And then, as if on cue, Democratic presidential nominee Joe Biden released an ad that begins with images of vehicles and buildings that were presumably set ablaze in some riot somewhere.
“I want to make it absolutely clear,” Biden intones. “Rioting is not protesting. Looting is not protesting. And those who do it should be prosecuted.”
It’s a message he echoed during a campaign stop in Kenosha, Wis., where a handful of city blocks have been ripped apart by protesters enraged over the gruesome and wholly unnecessary police shooting of Jacob Blake.

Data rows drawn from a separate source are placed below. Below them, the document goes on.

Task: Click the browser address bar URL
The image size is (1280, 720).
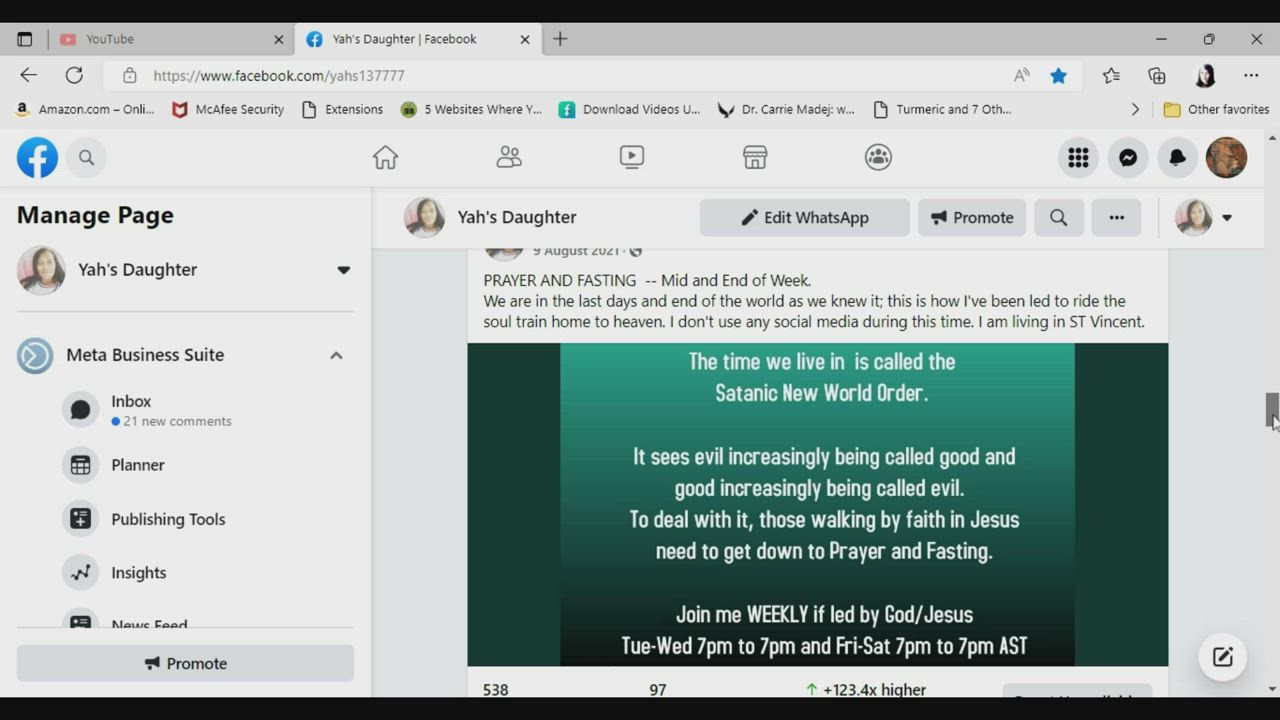Action: point(279,76)
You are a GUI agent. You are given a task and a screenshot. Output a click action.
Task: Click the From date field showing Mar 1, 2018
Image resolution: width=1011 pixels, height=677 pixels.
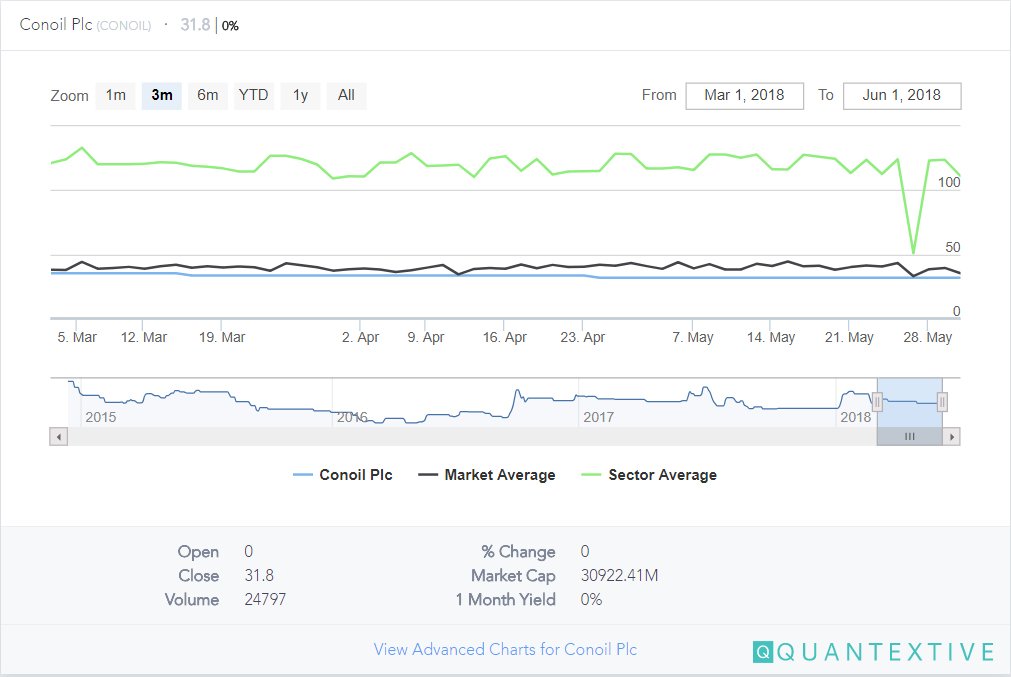tap(744, 95)
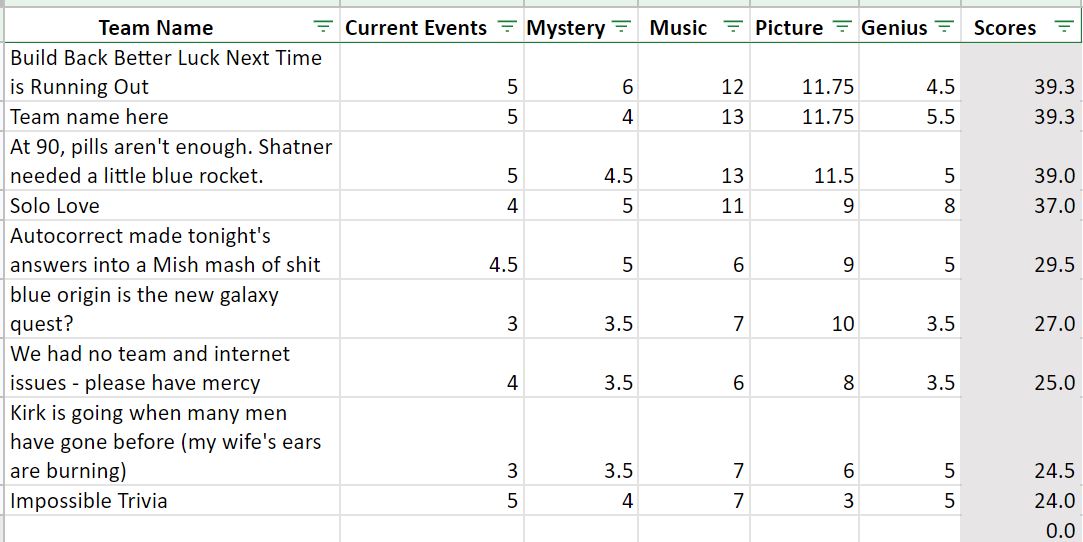Select the Impossible Trivia team cell
Image resolution: width=1083 pixels, height=542 pixels.
tap(172, 500)
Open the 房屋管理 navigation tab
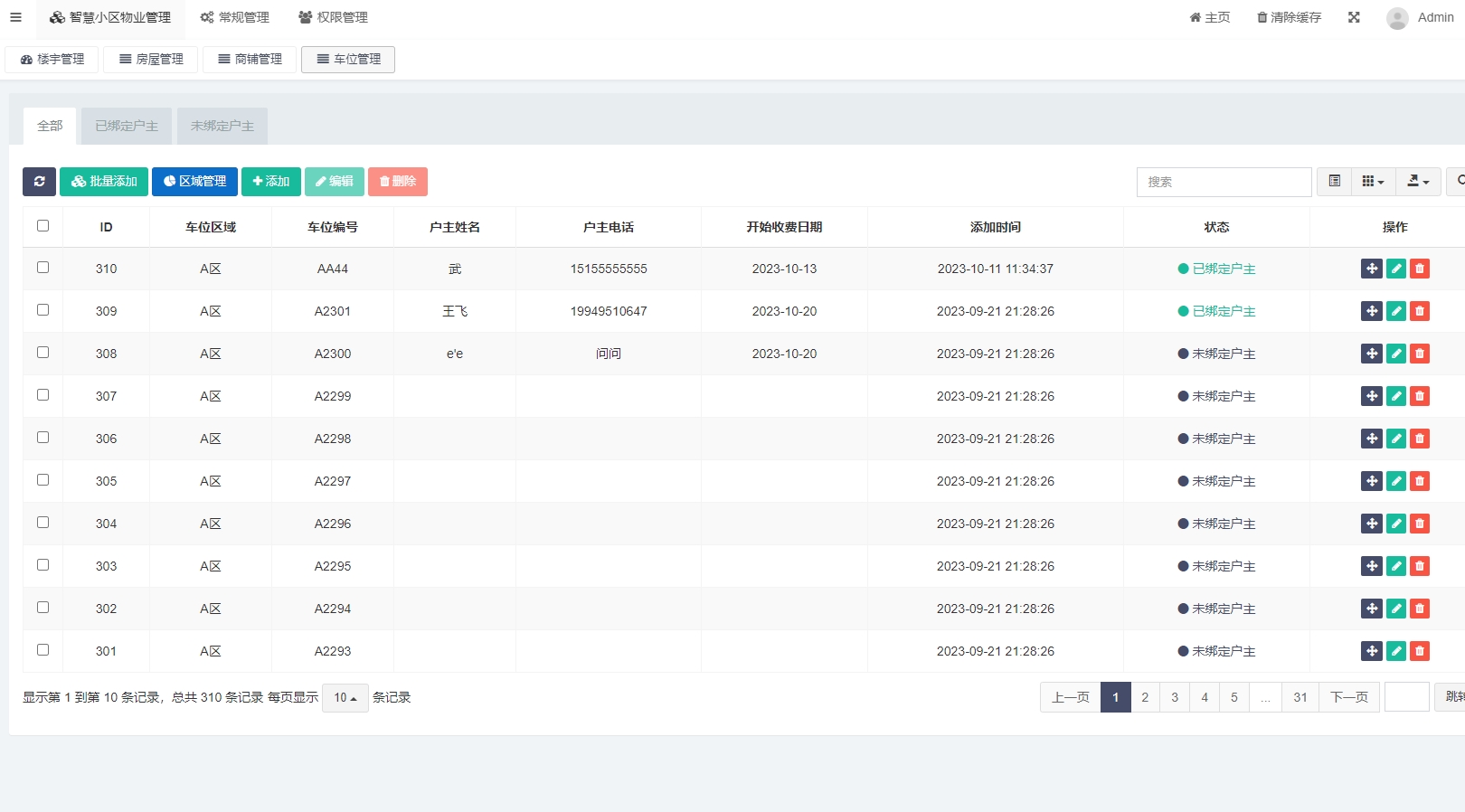 151,60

“Protesting is protesting, my buddy John Lewis used to say. But none of it justifies looting, burning or anything else. So regardless how angry you are, if you loot or you burn, you should be held [as] accountable as someone who does anything else. Period,” Biden said. “It just cannot be tolerated, across the board.”
Easy there, Joe.
Allow me, for just a moment, to inject a few facts into all of this political fiction.

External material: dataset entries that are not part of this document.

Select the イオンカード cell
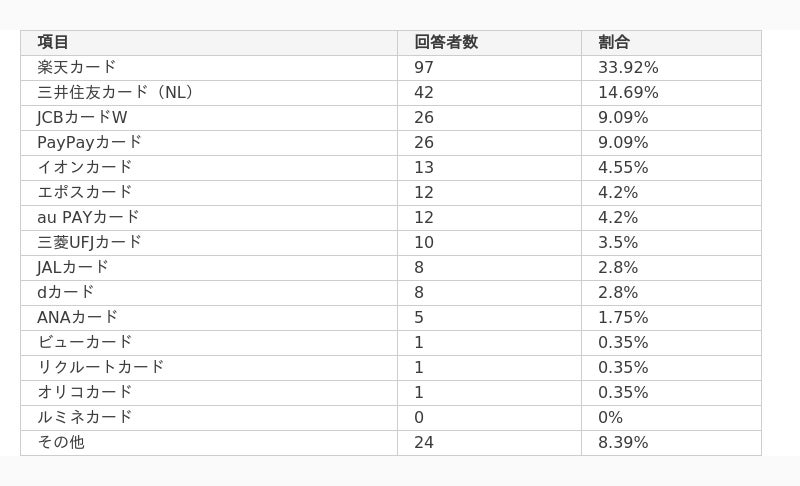 (x=209, y=167)
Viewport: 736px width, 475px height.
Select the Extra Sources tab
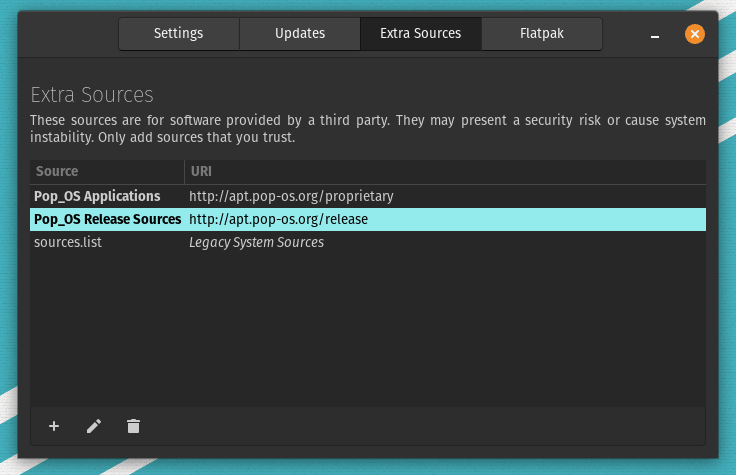tap(420, 33)
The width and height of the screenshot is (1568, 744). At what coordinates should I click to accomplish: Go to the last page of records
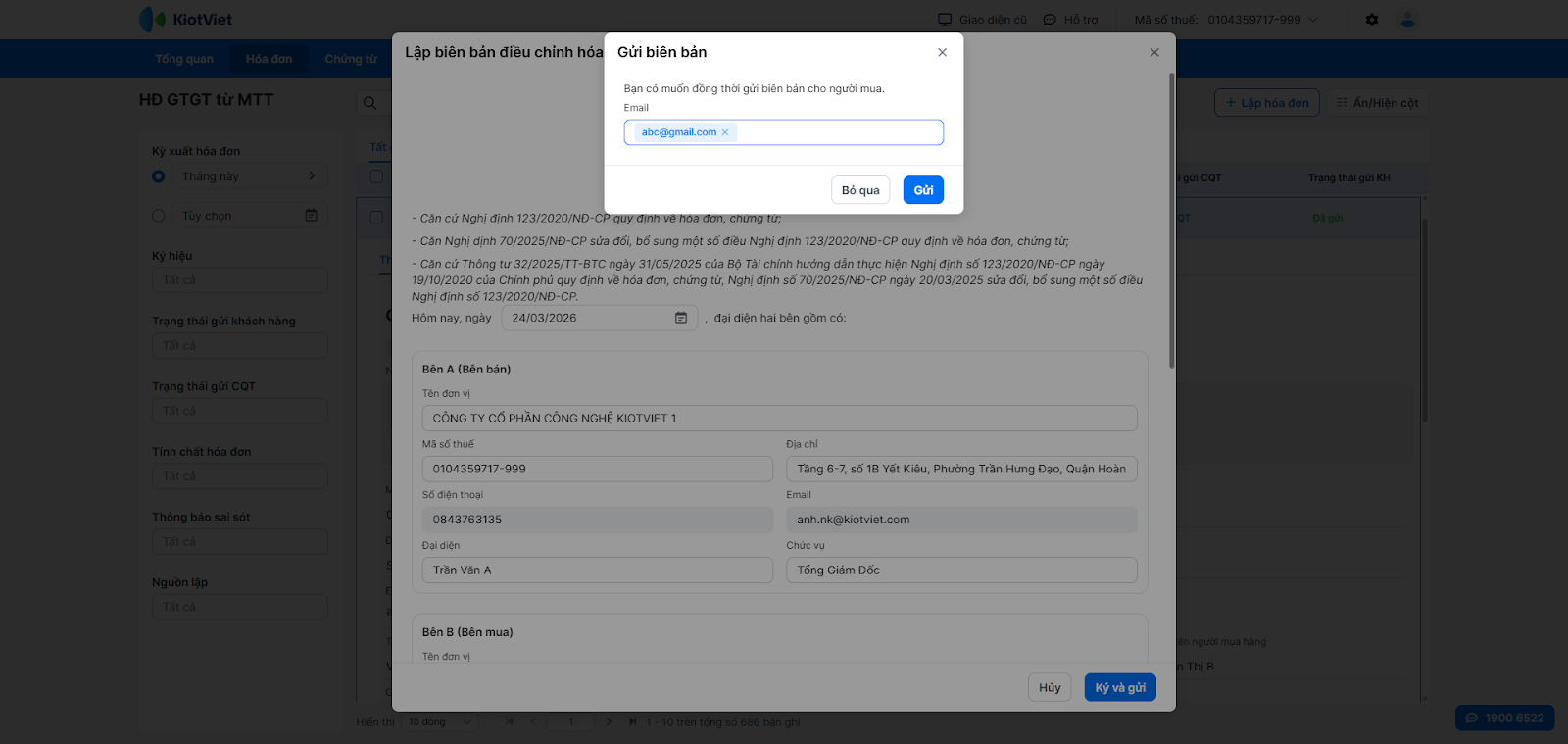pyautogui.click(x=633, y=722)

According to a recent analysis from the Armed Conflict Location and Event Data Project, violence occurred at only about 7% of the thousands of protests that popped up across the country this summer after a Minneapolis cop kneeled on George Floyd’s neck.

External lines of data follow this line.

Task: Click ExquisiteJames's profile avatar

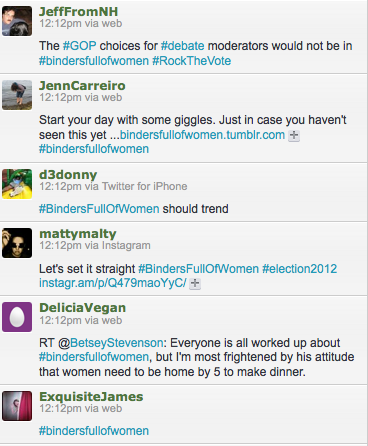Action: tap(17, 406)
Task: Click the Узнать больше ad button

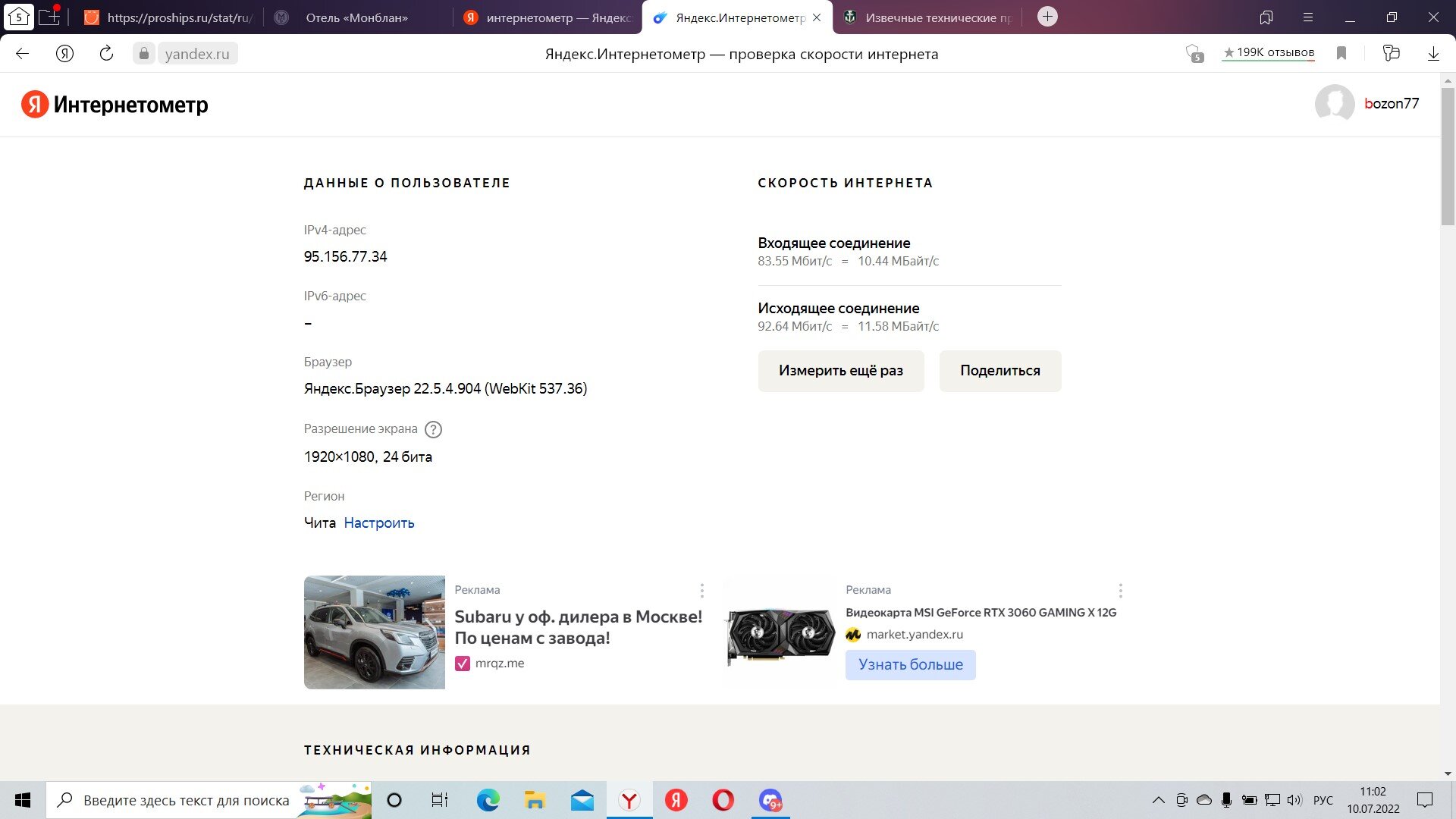Action: pyautogui.click(x=911, y=665)
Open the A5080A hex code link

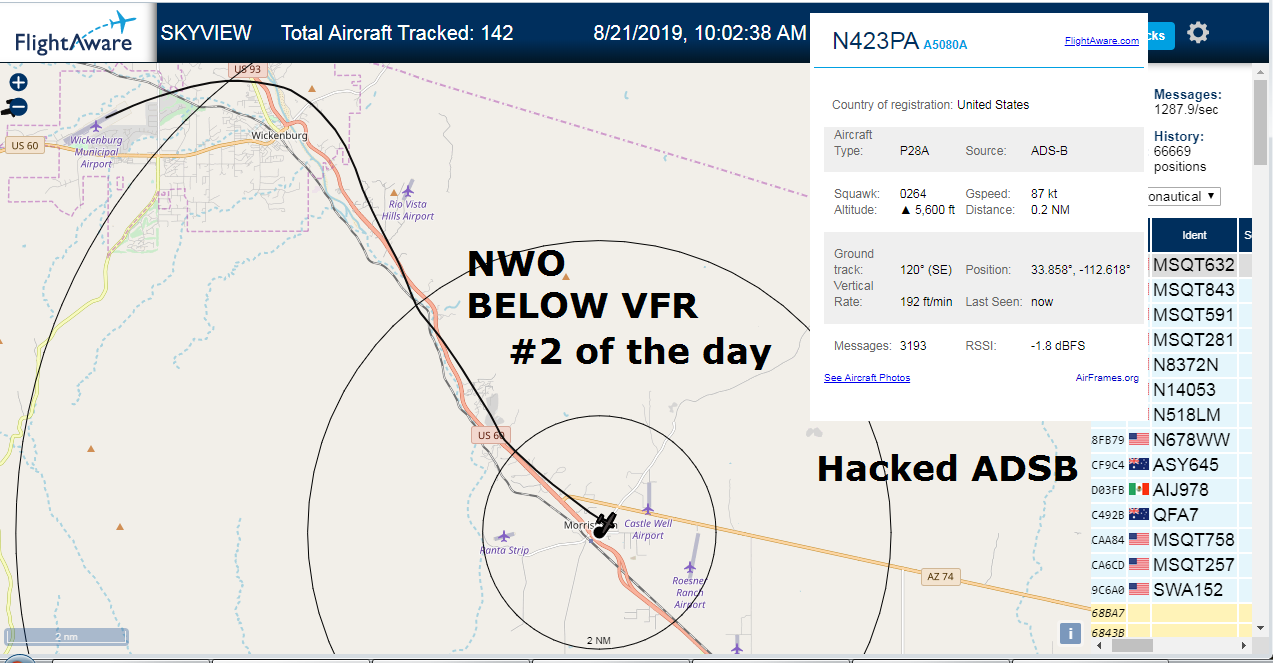(x=945, y=45)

Put another way, the vast majority of people who took to the streets in support of Black lives did so peacefully and only a tiny fraction of those protests drew police intervention. And this is true despite what has happened in downtown Portland, Ore., and likely will happen again this weekend as that city reaches 100 consecutive nights of protests.
Meanwhile, about 12% of the hundreds of counterprotests that have occurred this summer — many led by belligerent Trump supporters — have ended in violence, according to the analysis.
“We’ve seen people in MAGA hats show up at our weekly protest,” said Melina Abdullah, co-founder of Black Lives Matter Los Angeles. “We’ve seen people come at us very violently on social media. We’ve had to ramp up our security protocols.”
It’s no wonder then that activists aren’t exactly consumed with worry over whether Trump will use them to win reelection. Rather, they are fed up, as all of us should be.
“How the hell did one minute we were talking about defund the police and killer cops, and now all of a sudden the whole narrative across the nation has been looting and rioters?” said Berry Accius, an activist with Voice of the Youth in Sacramento. “Why are we here? Let’s talk about that.”
The reason, of course, is that the political reality — er, political fiction — of this situation seems complicated. I have enough friends living in the suburbs in the Midwest to believe that what the president is saying will, in fact, resonate with some voters. Especially those who haven’t ventured into “the city” for months and what they know of the protests is limited to what they see on TV and read on Facebook.
But the real question is how much will it resonate? And so far, the answer seems to be not a whole lot.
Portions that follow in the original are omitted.